- Task prompt
Collect all lines from the records below that include the word "bell".
☆ ☆ ☆ ☆ ☆
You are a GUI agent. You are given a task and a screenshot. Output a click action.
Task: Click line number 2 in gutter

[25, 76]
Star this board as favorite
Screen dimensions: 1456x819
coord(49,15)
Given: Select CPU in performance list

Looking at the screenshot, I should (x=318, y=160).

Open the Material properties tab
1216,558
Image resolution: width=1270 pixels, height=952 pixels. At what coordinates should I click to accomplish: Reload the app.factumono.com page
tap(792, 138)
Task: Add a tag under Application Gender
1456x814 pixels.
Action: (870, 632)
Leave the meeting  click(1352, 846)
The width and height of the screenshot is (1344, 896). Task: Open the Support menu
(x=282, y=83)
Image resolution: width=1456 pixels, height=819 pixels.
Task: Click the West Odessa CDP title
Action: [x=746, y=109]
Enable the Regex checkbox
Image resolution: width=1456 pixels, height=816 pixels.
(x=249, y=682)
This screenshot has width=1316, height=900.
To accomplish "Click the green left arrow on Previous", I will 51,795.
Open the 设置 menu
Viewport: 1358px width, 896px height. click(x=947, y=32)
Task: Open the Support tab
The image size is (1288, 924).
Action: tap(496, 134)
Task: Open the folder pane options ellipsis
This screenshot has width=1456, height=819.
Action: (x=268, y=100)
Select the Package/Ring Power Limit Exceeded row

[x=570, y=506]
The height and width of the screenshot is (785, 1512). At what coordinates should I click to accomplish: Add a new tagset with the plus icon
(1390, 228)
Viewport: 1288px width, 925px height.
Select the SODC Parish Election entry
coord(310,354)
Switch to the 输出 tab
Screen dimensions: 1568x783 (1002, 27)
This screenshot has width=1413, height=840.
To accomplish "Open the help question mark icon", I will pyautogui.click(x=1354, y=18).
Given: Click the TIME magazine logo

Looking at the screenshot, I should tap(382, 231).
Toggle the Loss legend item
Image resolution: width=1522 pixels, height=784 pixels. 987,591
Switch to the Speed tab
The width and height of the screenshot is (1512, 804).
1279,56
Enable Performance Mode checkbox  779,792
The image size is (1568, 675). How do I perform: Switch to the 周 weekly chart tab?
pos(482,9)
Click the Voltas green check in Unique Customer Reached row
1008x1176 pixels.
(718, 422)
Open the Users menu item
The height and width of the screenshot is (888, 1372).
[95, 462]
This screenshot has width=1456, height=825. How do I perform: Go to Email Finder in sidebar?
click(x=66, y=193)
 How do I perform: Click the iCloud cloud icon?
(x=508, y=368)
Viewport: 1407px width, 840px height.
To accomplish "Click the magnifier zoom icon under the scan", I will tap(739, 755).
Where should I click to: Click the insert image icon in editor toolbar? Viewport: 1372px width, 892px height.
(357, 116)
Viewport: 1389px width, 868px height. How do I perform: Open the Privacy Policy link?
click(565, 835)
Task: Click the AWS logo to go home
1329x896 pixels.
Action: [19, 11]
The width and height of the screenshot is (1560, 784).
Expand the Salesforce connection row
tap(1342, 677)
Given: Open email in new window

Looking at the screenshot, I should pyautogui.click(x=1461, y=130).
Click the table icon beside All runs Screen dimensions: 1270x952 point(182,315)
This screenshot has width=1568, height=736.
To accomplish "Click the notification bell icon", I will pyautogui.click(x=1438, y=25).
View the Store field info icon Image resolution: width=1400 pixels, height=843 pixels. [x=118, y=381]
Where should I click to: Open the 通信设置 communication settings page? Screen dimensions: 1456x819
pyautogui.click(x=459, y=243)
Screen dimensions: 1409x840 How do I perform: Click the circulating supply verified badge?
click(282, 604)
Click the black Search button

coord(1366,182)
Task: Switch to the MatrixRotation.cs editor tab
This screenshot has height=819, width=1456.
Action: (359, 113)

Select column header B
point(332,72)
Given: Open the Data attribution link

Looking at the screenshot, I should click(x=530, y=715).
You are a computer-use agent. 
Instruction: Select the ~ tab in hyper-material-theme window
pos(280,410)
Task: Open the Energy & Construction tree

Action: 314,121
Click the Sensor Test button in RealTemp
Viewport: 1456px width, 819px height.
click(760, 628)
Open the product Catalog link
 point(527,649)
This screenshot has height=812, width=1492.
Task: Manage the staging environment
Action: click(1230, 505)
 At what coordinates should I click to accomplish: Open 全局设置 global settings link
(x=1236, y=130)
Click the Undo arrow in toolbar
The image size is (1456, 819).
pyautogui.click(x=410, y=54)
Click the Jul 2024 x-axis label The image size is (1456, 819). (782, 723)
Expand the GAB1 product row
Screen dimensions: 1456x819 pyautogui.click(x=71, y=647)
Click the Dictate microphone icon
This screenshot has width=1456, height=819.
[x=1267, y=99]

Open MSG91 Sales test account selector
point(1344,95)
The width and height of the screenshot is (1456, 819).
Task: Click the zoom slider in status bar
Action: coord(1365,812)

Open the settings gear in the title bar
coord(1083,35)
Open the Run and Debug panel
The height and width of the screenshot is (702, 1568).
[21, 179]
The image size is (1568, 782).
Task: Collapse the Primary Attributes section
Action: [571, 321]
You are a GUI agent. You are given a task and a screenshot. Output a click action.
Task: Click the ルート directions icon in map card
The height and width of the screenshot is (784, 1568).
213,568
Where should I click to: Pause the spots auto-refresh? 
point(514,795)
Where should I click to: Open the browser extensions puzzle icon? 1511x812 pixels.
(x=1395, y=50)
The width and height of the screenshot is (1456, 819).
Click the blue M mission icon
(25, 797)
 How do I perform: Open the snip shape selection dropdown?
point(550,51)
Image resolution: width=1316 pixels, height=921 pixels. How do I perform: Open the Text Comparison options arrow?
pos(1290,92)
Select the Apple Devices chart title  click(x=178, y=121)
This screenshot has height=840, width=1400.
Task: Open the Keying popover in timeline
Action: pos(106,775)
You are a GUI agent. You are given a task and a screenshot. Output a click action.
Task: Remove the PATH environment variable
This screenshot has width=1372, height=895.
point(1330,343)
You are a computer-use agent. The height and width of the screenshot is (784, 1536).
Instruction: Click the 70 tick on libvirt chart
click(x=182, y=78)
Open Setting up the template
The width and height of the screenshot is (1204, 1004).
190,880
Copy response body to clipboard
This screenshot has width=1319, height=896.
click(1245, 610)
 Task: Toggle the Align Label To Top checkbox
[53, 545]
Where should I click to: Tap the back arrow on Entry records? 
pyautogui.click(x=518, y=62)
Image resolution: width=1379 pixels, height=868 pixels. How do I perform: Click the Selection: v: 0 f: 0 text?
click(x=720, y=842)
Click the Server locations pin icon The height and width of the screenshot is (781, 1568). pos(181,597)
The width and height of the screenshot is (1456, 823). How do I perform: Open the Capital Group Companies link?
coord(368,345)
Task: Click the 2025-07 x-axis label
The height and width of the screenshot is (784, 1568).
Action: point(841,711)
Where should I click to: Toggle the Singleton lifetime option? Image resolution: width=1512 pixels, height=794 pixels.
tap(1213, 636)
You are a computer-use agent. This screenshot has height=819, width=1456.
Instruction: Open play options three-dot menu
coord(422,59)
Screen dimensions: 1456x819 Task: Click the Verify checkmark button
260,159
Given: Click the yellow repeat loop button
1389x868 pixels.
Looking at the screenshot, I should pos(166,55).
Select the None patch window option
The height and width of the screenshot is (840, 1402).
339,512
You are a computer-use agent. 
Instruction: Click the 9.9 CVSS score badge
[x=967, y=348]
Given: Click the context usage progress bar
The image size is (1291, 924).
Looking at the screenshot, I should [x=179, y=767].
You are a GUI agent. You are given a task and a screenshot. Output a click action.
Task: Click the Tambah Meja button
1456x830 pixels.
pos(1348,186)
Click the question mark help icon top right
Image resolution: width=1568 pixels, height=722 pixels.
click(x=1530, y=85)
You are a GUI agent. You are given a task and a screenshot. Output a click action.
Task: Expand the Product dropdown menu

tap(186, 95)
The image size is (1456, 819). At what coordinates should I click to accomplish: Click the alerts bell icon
☆ ☆ ☆ ☆ ☆
- Completed exercise
To accomplish "Click the notification bell icon", I will pyautogui.click(x=1438, y=25).
The image size is (1456, 819). At what coordinates should I click to accomplish: Click the alerts bell icon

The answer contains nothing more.